* Obviously, Mt. Rainier.—A.D.H.S.

Tawannears expelled his breath with a sigh of contentment, and I rushed into hurried speech to restrain the certain disappointment I felt he was laying up for himself.

"Nonsense, 'tis only a mountain, bigger than others," I said. "Think, brother! You will—"

"It may be a mountain," returned Tawannears quietly. "But is that a reason why it may not be the Great Spirit Himself?"

"Ja," affirmed Corlaer, "if der Greadt Spbirit come to earth, I guess he come as a mountain, eh? Ja, dot's it."

I remembered the wolf brothers, and desisted in an attempt which I knew could not succeed. And for the remainder of the evening Tawannears was occupied in securing information on the route to the base of Tamanoas. In the morning, our hosts loaded us with food and saw us on our way. They made no endeavor to restrain us. Indeed, they seemed to think we could accomplish anything. A Great Spirit, which was white, they reasoned, ought to be glad to see two white men. Tawannears, they considered, would be accepted on our guarantee. We bade them farewell with sorrow. They were the noblest Indians we found beyond the Sky Mountains.

CHAPTER XII
THE ALTAR OF TAMANOAS

We made our last camp in a glade strewn with wild-flowers that was rimmed by one of the dingy glaciers, hanging like out-thrust arms along the mountain's flanks.

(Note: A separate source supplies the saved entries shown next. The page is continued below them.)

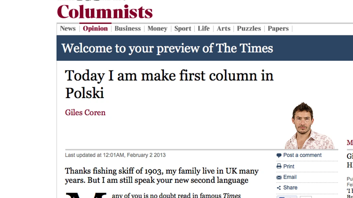The height and width of the screenshot is (198, 353).
Task: Select the Papers menu item
Action: 278,28
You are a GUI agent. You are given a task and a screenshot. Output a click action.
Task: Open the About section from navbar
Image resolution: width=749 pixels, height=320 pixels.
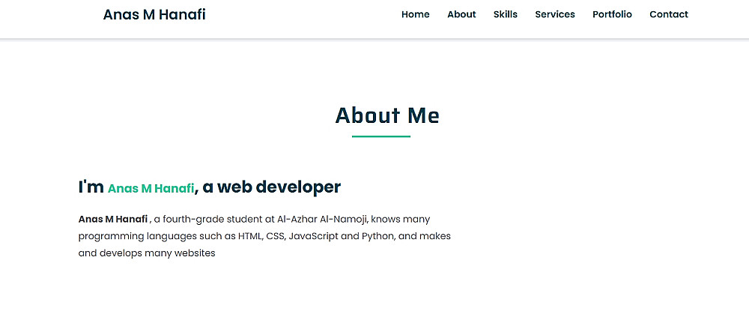point(461,14)
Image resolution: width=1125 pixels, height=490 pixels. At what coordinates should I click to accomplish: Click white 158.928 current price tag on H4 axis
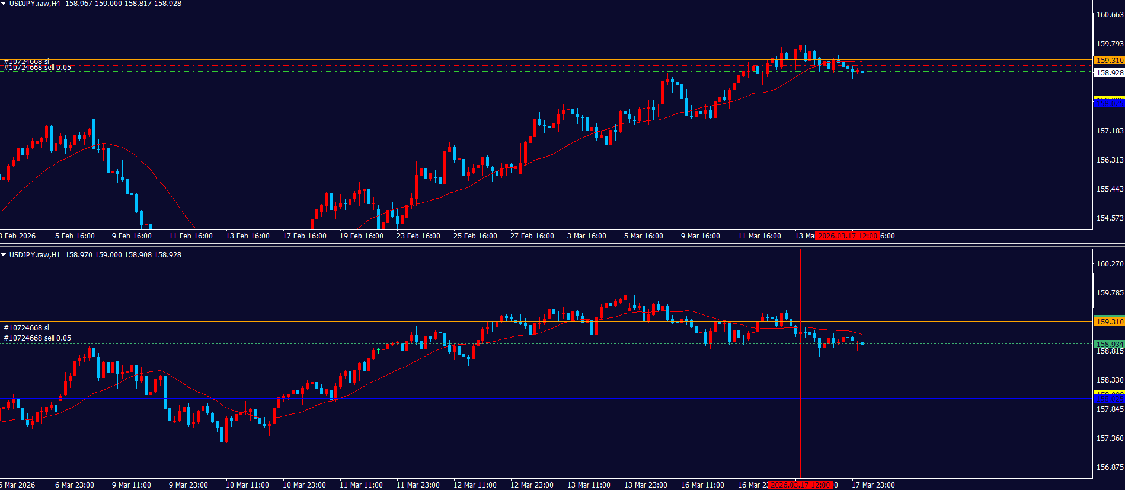[x=1108, y=73]
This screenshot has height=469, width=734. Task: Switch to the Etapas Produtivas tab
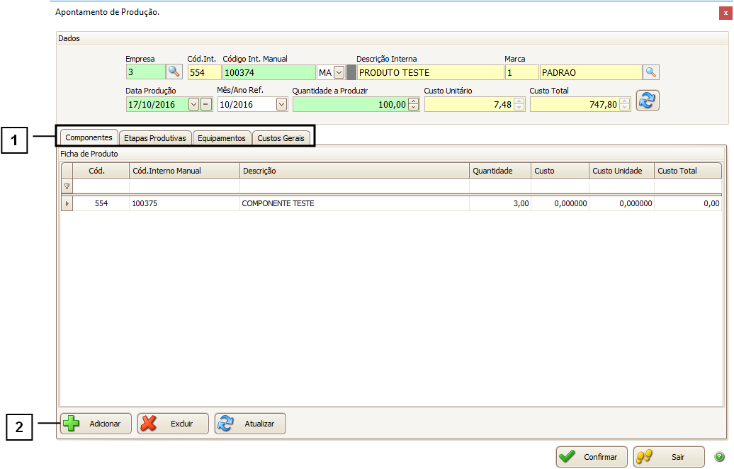click(154, 138)
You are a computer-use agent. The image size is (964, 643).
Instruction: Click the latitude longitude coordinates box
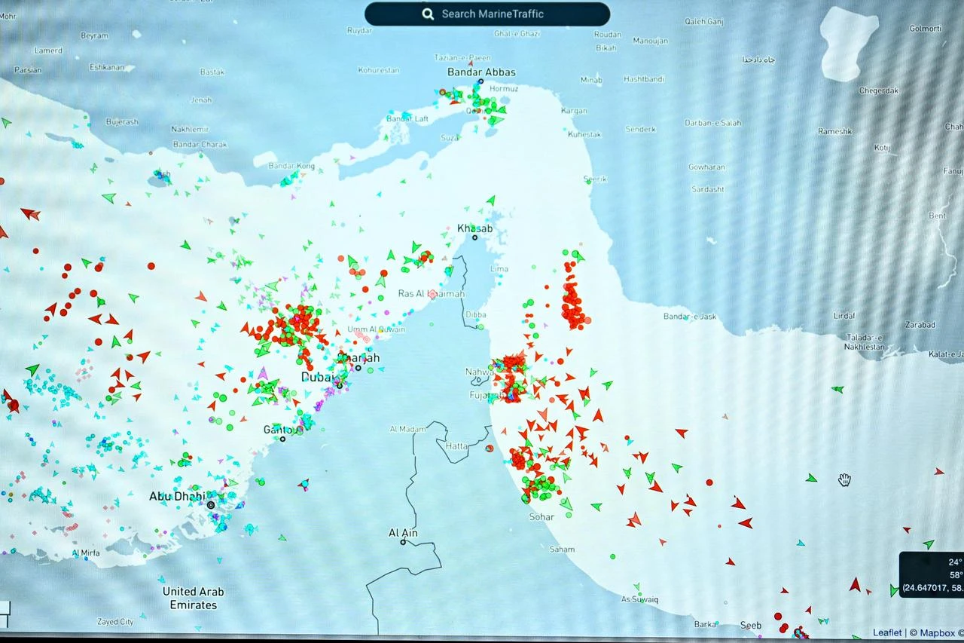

High overhead, several miles in the still sky, soared the blunted cone of the summit, silver-white at the peak, shading to a deeper tone where black hulks of rock cropped up through the snow-mantle, and steel-gray farther down where the ice-rivers of the glaciers crawled beneath loads of rock-dust and pebble-bowlders, wrenched from earth's fabric by their resistless flow.

Below the glaciers came the zone of wild-flowers, miles and miles of them, casting their pollen into the air in the midst of icy desolation, banding the heights with a cincture of fragrant beauty. Then, a mile nearer earth's level, stood the timber-line; first, straggling dwarf growths, bent and gnarled and twisted by the winds; behind these the massive bulwark of the primeval forest, stout cedars and cumbrous firs, the least of them fit for main-mast to a King's ship, a green frame for the many-colored miracle of the flower-fields and the white splendor above.